These are my notes from a fascinating day at the Essa Academy, courtesy of Apple. We were treated to a tour and talks by a number of staff including the Principal – Showk Badat, Abdul Chohan & Jeff Ellis.

I was fascinated by not just the integration of mobile technologies (they are famous for giving every pupil an iPod Touch, and now, every teacher an iPad), but also their innovative New Basics Year 7 curriculum and their elective personalised curriculum for years 8-11. I was also impressed by the fantastic pupils and the excellent learning that we saw.

Below are basically my notes as I took them, I hope they’re of interest to some people and I will reflect on them further in relation to my IT Provision Plans.

Essa Academyhttp://www.essaacademy.org/

Story over past 3 years:

– Stop doing the wrong things well. Start doing the right things better. e.g. running a 3 Year KS3 when no need – one year costs £1m+ and adds what?

– Abandon ‘nonsense & rubbish’!

– Remove barriers to creativity

– Translate or transform learning & pedagogy – especially with tech – focussed on transforming, not just translating the old way of doing things to the new tools.

– Motto: All Will Succeed

Built on 3 pillars, all supported by a bedrock of Technology For Creativity:

– Personalised Learning

– Professional Practice

– Social Capital

Technology breaks down the barriers to learning. Massively increases the creativity of staff and students. Improves communications and efficiencies. e.g. students in habit of emailing staff questions as and when they come up wherever they may be.

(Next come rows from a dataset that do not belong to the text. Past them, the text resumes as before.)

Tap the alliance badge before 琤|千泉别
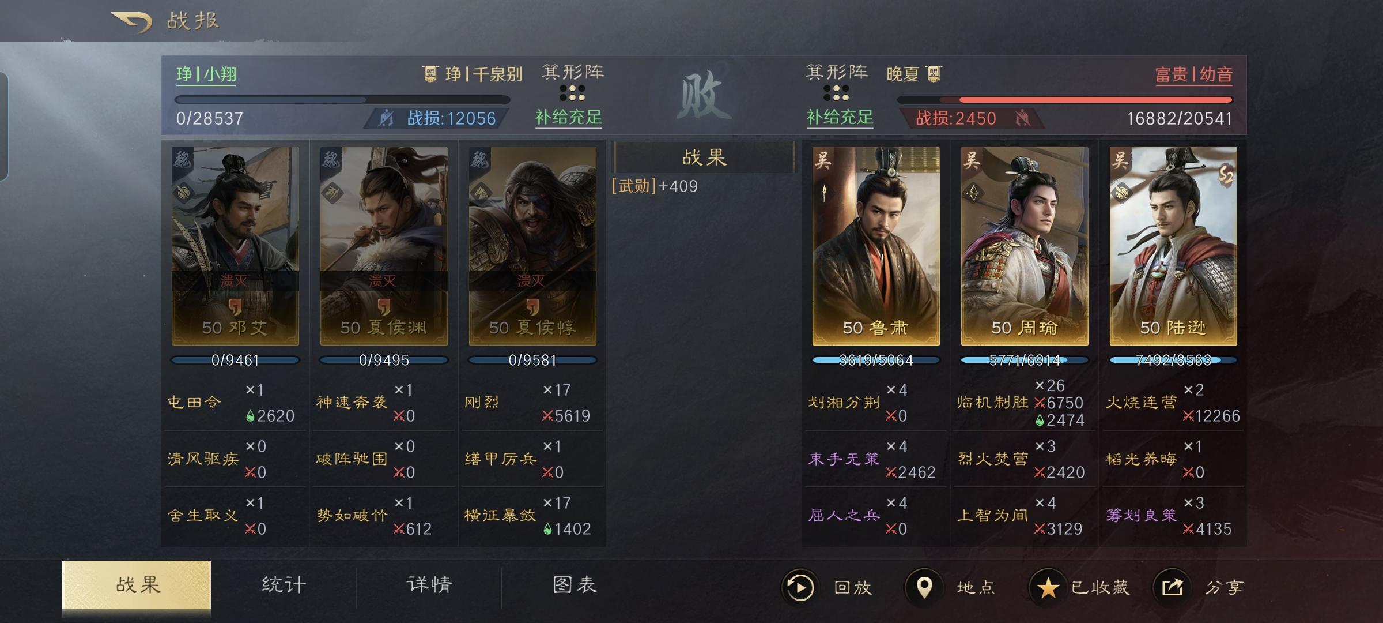 tap(430, 74)
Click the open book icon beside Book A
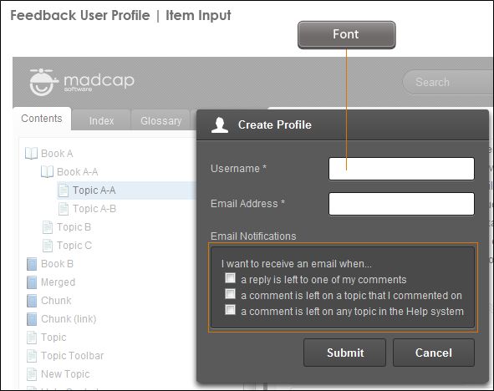This screenshot has height=391, width=494. 31,154
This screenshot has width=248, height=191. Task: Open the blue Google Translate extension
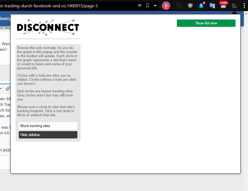click(212, 5)
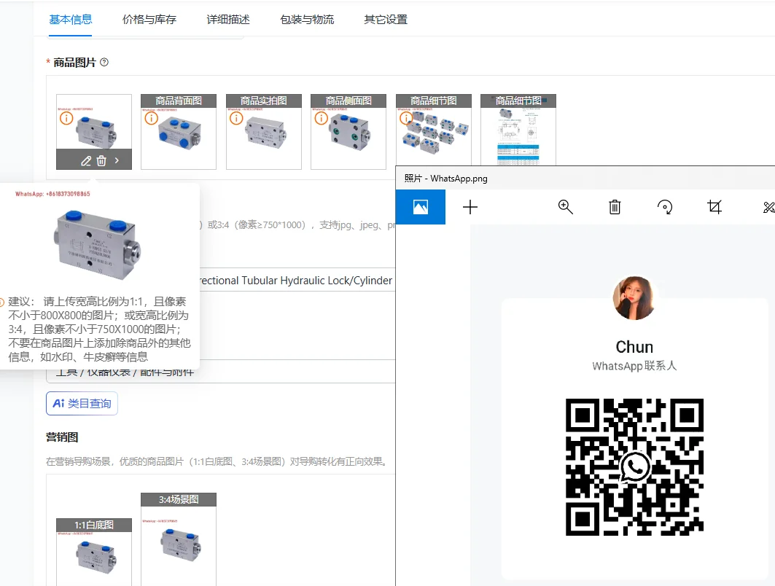Image resolution: width=775 pixels, height=586 pixels.
Task: Click the warning icon on 商品背面图 thumbnail
Action: (151, 117)
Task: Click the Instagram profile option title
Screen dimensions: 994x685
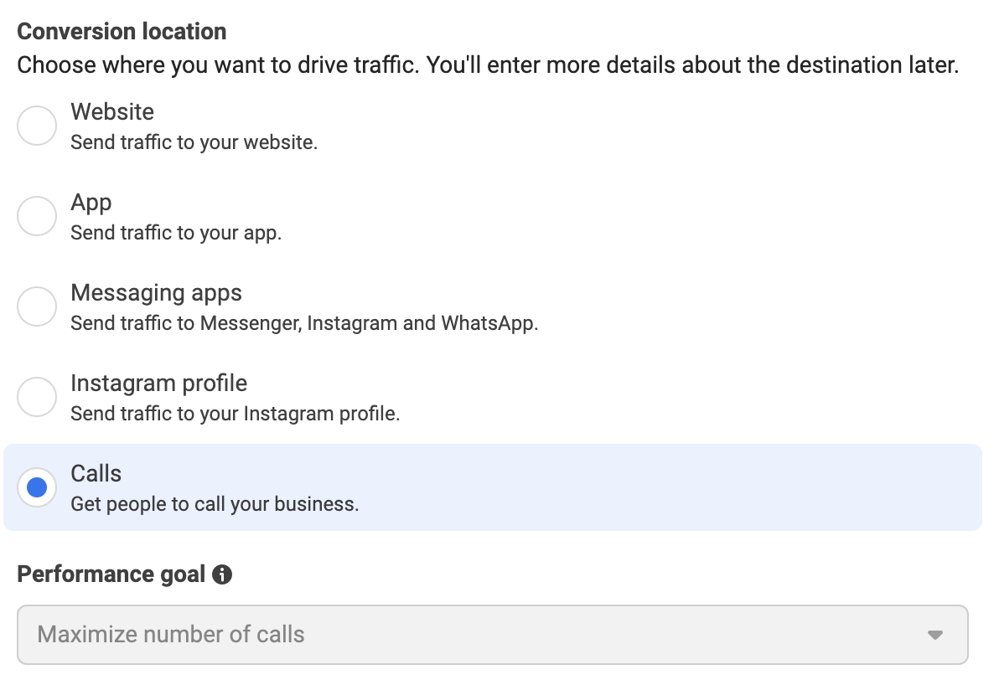Action: 158,384
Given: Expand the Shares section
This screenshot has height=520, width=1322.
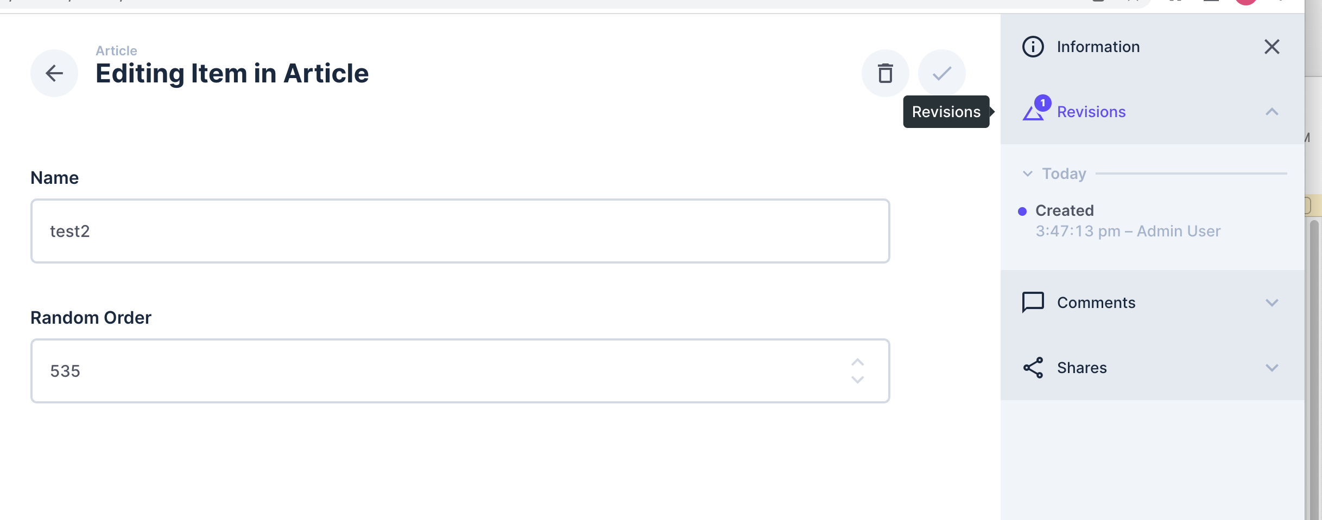Looking at the screenshot, I should pos(1272,368).
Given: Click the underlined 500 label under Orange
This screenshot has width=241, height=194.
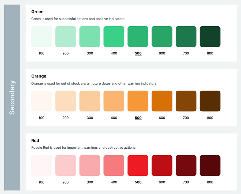Looking at the screenshot, I should pyautogui.click(x=138, y=118).
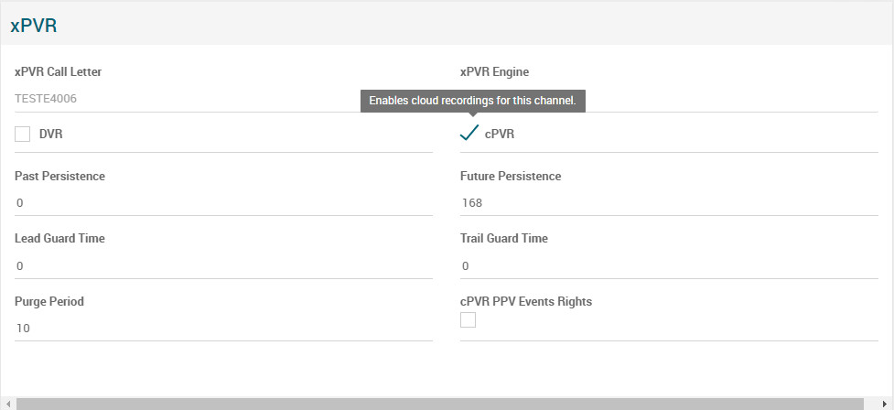Viewport: 894px width, 410px height.
Task: Click the DVR label text
Action: (51, 135)
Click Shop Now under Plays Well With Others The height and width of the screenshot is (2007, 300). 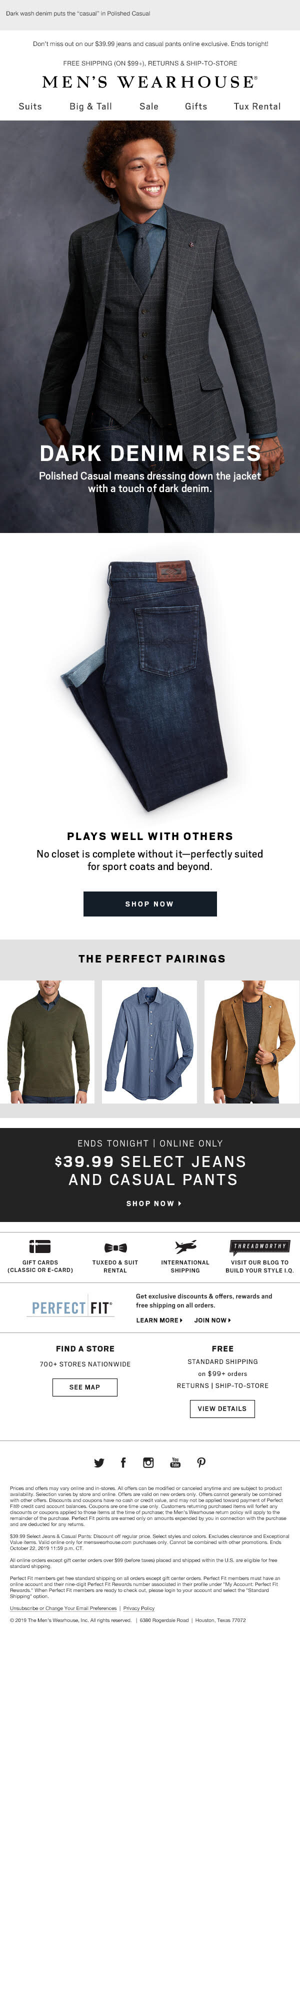pos(150,904)
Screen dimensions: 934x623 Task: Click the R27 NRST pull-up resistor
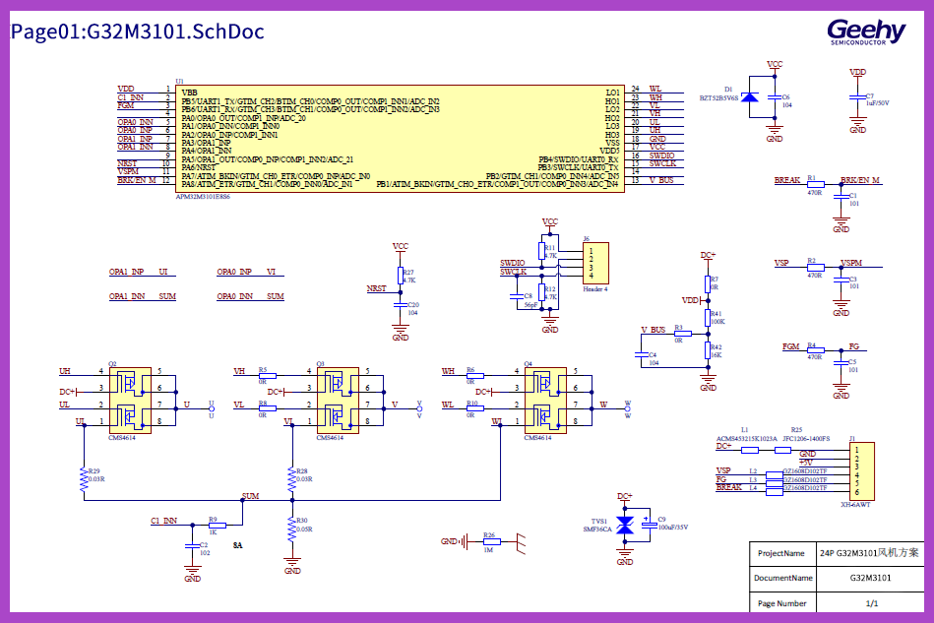click(x=401, y=277)
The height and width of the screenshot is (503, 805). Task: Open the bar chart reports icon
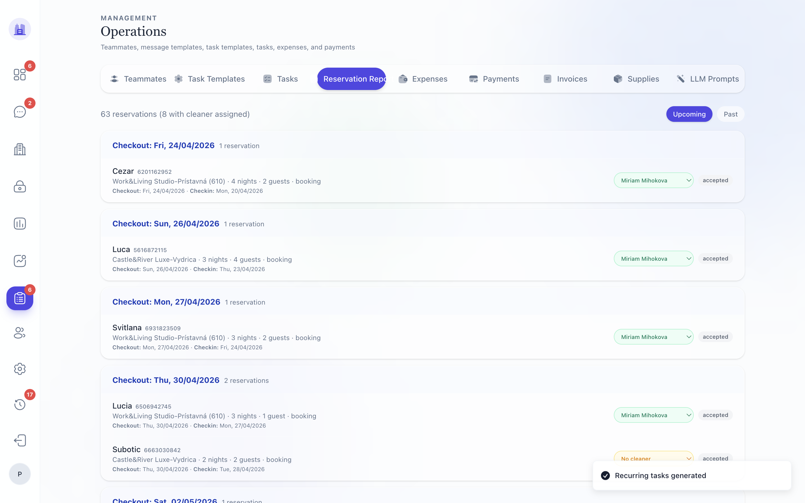[20, 224]
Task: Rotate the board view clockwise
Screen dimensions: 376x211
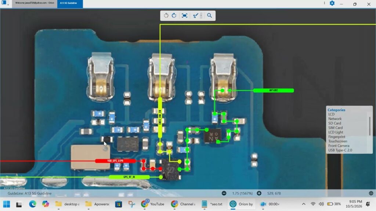Action: 174,15
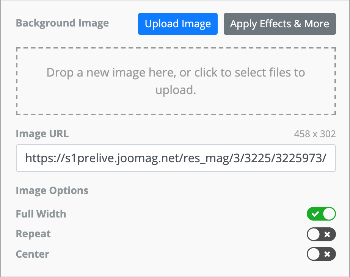Click the dashed image drop zone
The height and width of the screenshot is (277, 350).
pos(176,81)
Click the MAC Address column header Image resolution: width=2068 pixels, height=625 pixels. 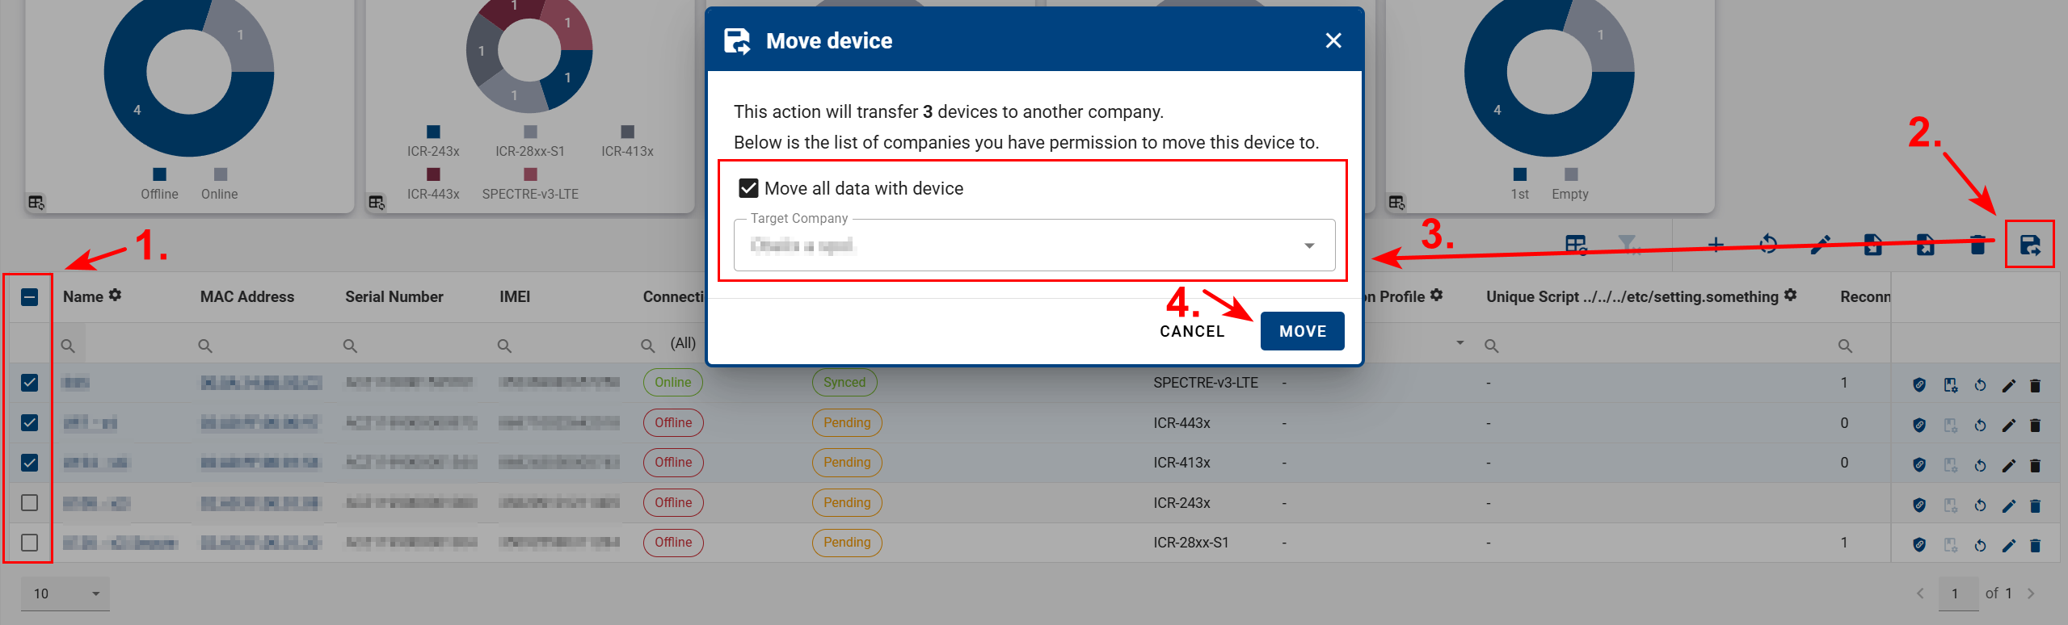[x=246, y=296]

Students ‘notes’ app is a thing to behold – completely embraced as their number one knowledge storage place!

Year 7: New Basics Curriculum

– Much like our Project 7

– Based upon Queensland’s New Basics Project, but tailored for Essa.

– Eng & Maths separate (25%)

– Everything else in New Basics projects (75%)

 

New Basics Structure - from http://education.qld.gov.au/
New Basics Structure - from http://education.qld.gov.au/

– 4 Rich Tasks per year. e.g. Being British, Science & Ethics.

– Classes of 50! with 2 staff. One stays with, one project specialist who rotates through all groups through the year doing the same project.

– Big room with smaller break-off space

– FANTASTIC learning, enthusiasm, confidence – really impressive!

– Staff only teach this and have the 25% time for planning

– Built on key questions:

– Who am I? Where am I going?

– How do I make sense of and communicate with the World?

– What are my rights and my responsibilities

– All work is assessed against ‘Repertoires of Practice’ – a list of learning outcomes

– These are not dumbed down – impressive language for learning used – pupils understand it perfectly well!

– All planned and matched against ECM & Functional Skills competencies

Personalisation:

– Year 8-11 all choose 2 ‘electives’ from a bank of 4. From: WEB (work, enterprise, business); Arts; The World; Social

– Electives last 6 months

– Taught in mixed year group classes.

– Every 6 months pupils choose to continue & deepen knowledge or change and broaden

– Timetable is 9 ‘sessions’ (as opposed to 25 lessons!)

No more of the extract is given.